ZU ERLEDIGENDE AUFGABEN:
**A)** Entnimm den Einträgen unverändert alles von der Zeile mit „Viewport: 1469px width, 812px“ bis hinunter zur Zeile mit „coord(374,16)“, beide eingeschlossen. Lass die Bilder in deiner Antwort weg.
**B)** Schreibe den Text über die österreichische Bildungspolitik an der Stelle weiter, an der er endet.

AUSGEWÄHLTER TEXT:

══════

Österreich ist ein kreatives Land. Und Österreichs Politiker sind kreative Wortschöpfer. Studiengebühren heißen dann Studienbeiträge, die Hauptschule mal Neue Mittelschule. Neuestes Wortungetüm: Potenzialanalyse statt Aufnahmeverfahren. All diese Worte sollen Reformeifer in einer Bildungspolitik vermitteln, die seit Jahren festgefahren ist. In der Regierungsverhandlung soll nun echte Bewegung erfolgen, sagen die Koalitionäre. Ganz neuer Stil eben.

Die Volkspartei will die Potenziale der Kinder und Jugendlichen überprüfen und die Ergebnisse für die Schulwahl heranziehen. Dieses Aufnahmeverfahren soll die Qualität des Gymnasiums erhalten - in ÖVP-Kreisen heißt das dann Differenzierung. Doch in Wirklichkeit handelt es sich um eine Elitisierung. Denn die Entscheidung Gymnasium oder Neue Mittelschule mit zehn Jahren kann den weiteren Lebensweg maßgeblich beeinflussen.

══════

ZU VERARBEITENDE DATEN:
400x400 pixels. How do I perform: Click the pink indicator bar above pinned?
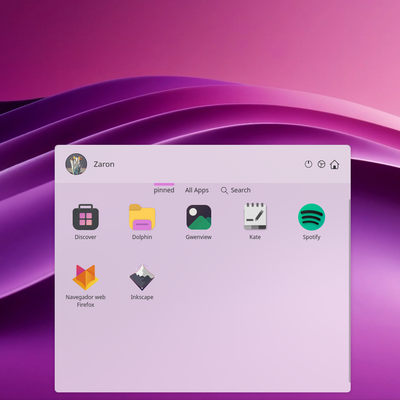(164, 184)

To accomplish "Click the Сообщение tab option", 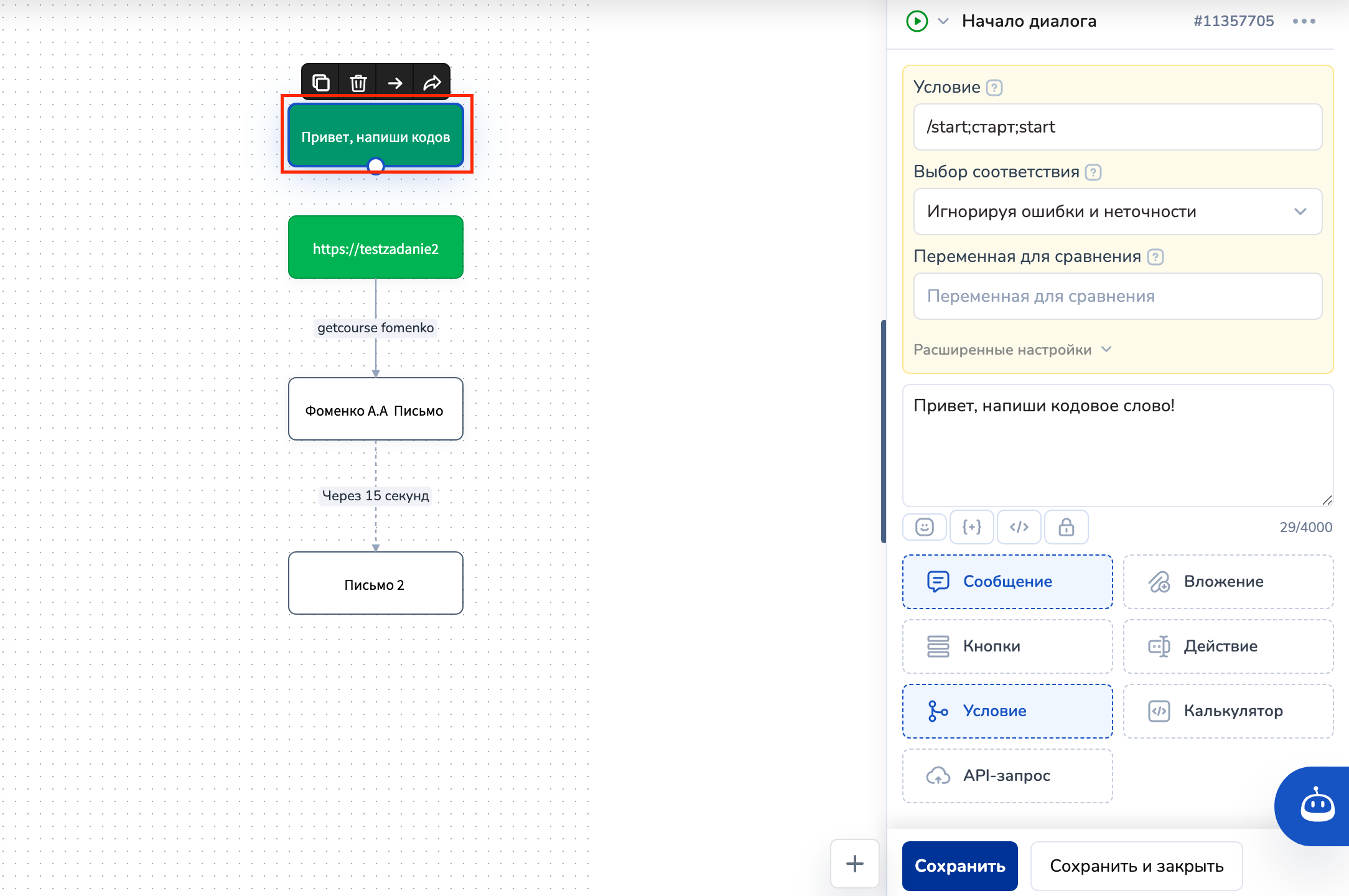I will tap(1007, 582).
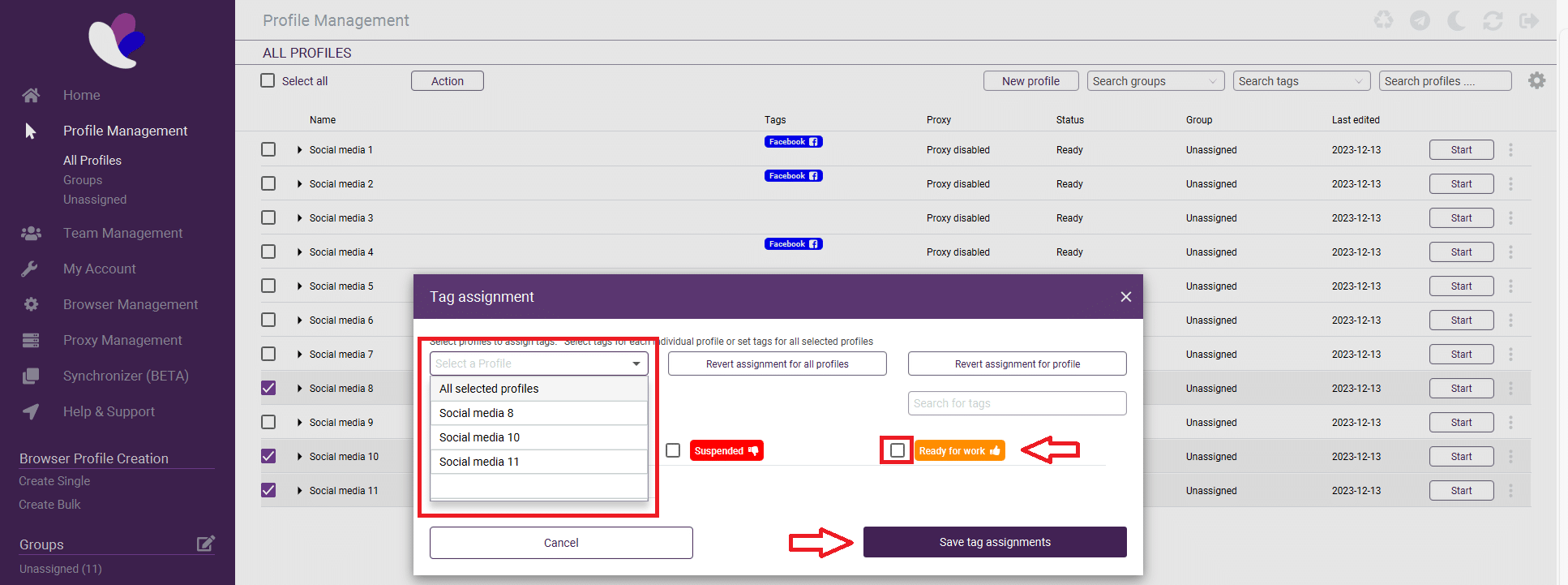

══════

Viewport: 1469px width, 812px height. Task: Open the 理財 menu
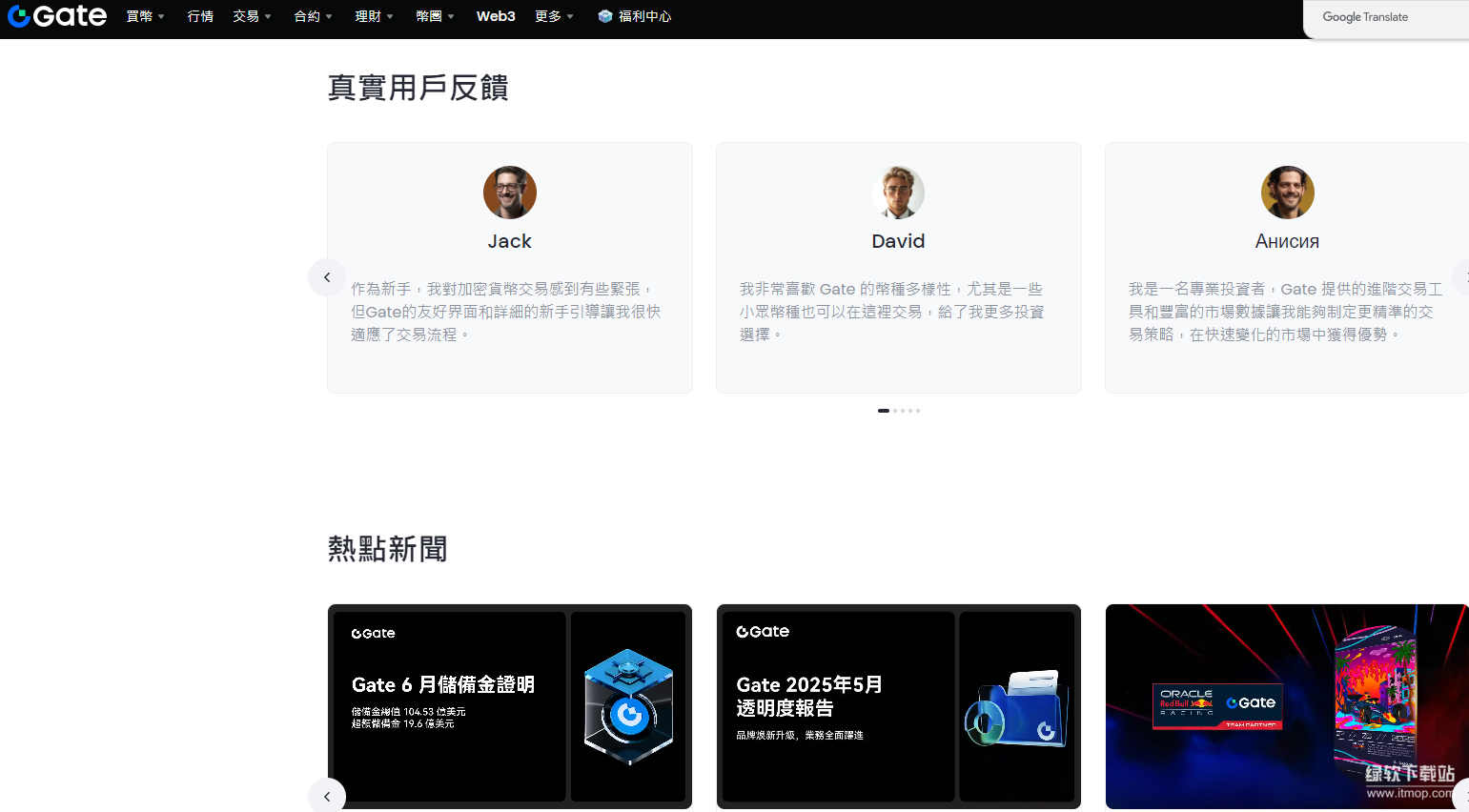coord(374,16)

══════

ANTWORTEN JE AUFGABE:
**A)**
Viewport: 1469px width, 812px height. Task: Open the 理財 menu
coord(374,16)

**B)**
Für die SPÖ ist ein Aufnahmeverfahren im Gymnasium ein rotes Tuch. 1971 schaffte die Regierung Kreisky als eine der ersten schulpolitischen Maßnahmen genau jene Prüfungen ab - und führte kostenlose Schulbücher und Schülerfreifahrt ein. Bildung sollte leistbar und erreichbar sein - für alle Bevölkerungsteile. Kaum vorstellbar, dass die Sozialdemokraten nun nach 40 Jahren diesen Kernwert verlassen.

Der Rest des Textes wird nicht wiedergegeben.